Griffin and Wyrick, who permanently protected their 200 acres of native prairie in 2005 through a conservation easement with the Kansas Land Trust, try to burn their prairie annually, and the two of them usually conduct the burn themselves. The task involves a lot of walking up and down the hills on their land throughout the evening, and into the dark of night, to ensure the fire remains under control. Griffin said it is a wonderful time to be out on the land and to explore parts of the pasture that they don’t see regularly.

“Controlled burning is a part of life in the Flint Hills of Kansas,” said Griffin. “The more you learn about the Flint Hills as prairie, the more you understand the relationship between land and fire here, and you come to understand that prairie is prairie because of fire.”

Griffin said that when he bought this land in 1989, he and Wyrick knew nothing about conservation easements. It was their friend (and KLT board member) Kelly Kindscher who suggested they might consider protecting their property this way.

Griffin acknowledged that rural landowners often have hesitations about putting an easement on their land because they think it means giving up control of decisions about their property. However, it didn’t take Griffin and Wyrick long to understand what Griffin called the “purity” of the Kansas Land Trust’s goals.

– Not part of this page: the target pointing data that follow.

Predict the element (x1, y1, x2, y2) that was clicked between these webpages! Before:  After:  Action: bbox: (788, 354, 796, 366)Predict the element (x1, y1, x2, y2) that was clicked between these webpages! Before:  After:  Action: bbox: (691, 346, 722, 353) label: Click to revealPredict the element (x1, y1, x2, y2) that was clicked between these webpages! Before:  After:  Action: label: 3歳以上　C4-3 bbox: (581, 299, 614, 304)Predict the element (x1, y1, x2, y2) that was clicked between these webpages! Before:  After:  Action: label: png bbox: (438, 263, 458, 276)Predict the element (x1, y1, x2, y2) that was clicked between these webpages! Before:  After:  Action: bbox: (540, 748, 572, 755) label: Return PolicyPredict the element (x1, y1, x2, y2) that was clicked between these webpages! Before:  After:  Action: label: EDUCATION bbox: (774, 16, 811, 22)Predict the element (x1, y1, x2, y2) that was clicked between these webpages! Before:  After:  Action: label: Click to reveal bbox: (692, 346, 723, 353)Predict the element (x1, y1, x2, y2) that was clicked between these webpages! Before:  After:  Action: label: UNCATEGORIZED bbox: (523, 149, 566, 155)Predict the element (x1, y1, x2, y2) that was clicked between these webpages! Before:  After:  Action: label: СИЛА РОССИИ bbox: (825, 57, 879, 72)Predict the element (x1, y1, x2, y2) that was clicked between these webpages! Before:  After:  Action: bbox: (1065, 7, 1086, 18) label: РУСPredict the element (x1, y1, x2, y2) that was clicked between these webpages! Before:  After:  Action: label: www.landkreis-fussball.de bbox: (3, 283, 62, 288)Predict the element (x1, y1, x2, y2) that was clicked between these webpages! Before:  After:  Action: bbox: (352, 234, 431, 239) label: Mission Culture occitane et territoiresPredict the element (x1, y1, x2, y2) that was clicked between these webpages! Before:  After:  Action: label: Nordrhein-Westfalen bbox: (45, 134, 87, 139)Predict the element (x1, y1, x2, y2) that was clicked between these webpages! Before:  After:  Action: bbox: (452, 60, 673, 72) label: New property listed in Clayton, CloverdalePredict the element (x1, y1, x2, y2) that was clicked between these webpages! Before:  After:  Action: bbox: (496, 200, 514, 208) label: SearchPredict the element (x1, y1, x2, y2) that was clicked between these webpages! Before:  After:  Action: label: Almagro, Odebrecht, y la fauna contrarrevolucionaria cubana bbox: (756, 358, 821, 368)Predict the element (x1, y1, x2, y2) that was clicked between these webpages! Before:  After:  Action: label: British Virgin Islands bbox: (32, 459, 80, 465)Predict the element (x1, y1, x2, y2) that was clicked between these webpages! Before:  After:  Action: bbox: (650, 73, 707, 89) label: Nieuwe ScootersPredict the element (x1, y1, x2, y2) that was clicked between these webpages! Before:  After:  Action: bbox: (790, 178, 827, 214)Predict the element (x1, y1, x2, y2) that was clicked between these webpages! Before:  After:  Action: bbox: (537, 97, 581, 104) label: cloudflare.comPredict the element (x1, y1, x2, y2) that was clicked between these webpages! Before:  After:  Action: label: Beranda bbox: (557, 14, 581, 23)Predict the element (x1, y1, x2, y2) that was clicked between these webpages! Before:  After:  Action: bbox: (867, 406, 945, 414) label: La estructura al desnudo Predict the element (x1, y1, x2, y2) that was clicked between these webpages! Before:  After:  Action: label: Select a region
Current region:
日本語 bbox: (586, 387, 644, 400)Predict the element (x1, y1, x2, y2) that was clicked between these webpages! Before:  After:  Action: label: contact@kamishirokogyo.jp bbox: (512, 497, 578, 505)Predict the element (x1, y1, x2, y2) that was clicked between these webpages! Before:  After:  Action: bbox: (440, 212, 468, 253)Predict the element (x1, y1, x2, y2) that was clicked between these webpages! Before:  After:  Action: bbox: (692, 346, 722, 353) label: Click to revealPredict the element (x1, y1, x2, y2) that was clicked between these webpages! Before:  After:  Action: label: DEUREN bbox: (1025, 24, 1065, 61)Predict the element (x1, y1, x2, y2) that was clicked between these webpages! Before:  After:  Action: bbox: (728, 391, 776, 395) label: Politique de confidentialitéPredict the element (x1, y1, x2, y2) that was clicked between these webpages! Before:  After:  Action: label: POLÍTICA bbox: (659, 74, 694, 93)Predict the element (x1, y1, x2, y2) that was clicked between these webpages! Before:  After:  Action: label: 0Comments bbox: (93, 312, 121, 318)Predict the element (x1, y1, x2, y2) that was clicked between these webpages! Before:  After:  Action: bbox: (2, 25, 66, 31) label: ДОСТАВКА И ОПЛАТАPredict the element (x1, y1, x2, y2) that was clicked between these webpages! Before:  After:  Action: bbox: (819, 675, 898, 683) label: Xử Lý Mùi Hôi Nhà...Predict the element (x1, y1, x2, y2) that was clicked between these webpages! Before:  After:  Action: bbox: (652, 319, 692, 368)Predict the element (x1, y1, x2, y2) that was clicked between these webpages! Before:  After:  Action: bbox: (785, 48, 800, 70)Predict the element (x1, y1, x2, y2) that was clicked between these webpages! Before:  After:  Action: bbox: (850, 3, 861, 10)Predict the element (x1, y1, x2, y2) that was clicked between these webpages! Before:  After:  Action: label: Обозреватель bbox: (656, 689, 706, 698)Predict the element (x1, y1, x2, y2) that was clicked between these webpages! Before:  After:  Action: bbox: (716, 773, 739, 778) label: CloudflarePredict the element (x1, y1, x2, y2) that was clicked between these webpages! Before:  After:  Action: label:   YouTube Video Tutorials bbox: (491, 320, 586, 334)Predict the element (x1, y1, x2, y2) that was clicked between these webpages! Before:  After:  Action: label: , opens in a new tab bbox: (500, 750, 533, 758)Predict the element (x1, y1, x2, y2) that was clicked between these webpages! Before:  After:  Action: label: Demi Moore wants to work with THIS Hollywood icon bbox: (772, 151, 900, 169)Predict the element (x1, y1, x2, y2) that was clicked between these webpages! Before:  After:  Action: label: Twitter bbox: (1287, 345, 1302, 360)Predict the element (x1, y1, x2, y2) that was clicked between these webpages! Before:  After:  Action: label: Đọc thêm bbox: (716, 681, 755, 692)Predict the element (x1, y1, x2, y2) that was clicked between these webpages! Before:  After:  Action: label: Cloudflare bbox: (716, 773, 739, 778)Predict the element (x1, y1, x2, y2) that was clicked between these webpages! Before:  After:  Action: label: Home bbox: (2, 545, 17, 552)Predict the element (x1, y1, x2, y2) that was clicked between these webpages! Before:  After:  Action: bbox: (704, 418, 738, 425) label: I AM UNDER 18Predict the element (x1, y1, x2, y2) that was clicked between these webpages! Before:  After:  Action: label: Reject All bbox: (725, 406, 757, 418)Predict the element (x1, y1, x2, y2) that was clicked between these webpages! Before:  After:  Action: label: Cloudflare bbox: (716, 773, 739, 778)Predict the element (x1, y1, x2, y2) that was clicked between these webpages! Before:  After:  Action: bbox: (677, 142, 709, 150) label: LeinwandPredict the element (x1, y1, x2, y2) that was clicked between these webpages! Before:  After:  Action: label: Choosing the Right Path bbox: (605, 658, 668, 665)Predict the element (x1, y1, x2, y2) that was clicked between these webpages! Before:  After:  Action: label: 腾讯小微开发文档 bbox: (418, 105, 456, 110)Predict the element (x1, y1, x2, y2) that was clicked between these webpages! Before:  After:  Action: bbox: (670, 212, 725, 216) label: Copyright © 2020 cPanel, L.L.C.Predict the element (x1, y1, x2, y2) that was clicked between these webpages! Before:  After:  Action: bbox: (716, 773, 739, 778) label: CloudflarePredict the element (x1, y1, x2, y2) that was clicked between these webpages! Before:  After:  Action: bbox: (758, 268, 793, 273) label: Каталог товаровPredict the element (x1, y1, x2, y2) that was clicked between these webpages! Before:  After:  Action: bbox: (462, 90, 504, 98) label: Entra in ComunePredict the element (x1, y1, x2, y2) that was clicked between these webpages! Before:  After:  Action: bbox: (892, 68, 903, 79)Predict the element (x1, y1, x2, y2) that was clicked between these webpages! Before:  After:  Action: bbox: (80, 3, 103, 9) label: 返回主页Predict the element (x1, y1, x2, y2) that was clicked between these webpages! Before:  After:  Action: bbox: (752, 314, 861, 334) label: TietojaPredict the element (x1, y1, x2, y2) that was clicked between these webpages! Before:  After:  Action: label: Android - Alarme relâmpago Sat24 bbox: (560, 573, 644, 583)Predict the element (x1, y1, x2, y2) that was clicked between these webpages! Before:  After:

“The more we learned, the more we trusted it, and those concerns all went away,” said Griffin. “We came to understand that we weren’t giving up control of anything other than someone’s ability to come in in the future and build a confinement animal facility, or a mini mart or a McMansion on the land, which is exactly what we never want to see.”

Griffin said that he especially loves the notion of “in perpetuity,” which is the central concept of all Kansas Land Trust conservation easements, and is a legal term for “forever.” 

“It’s a beautiful concept in my mind,” said Griffin. “That the easement allows this land to remain prairie in perpetuity, no matter how many times it passes hands.”

The land that Griffin and Wyrick have protected, and that they work hard to care for with regular controlled burns, is much more than just  property to them. It’s an entity that they have built a relationship with.

“We have lived here, we have walked these hills, we have been a part of the yearly cycles,” Griffin said. “I think it’s worth calling out that this is about the land itself, and the sacred relationship we have with that land. Protecting it is a way to honor that for the future.”

Griffin said that he especially loves the notion of “in perpetuity,” which is the central concept of all Kansas Land Trust conservation easements, and is a legal term for “forever.” 

“It’s a beautiful concept in my mind,” said Griffin. “That the easement allows this land to remain prairie in perpetuity, no matter how many times it passes hands.”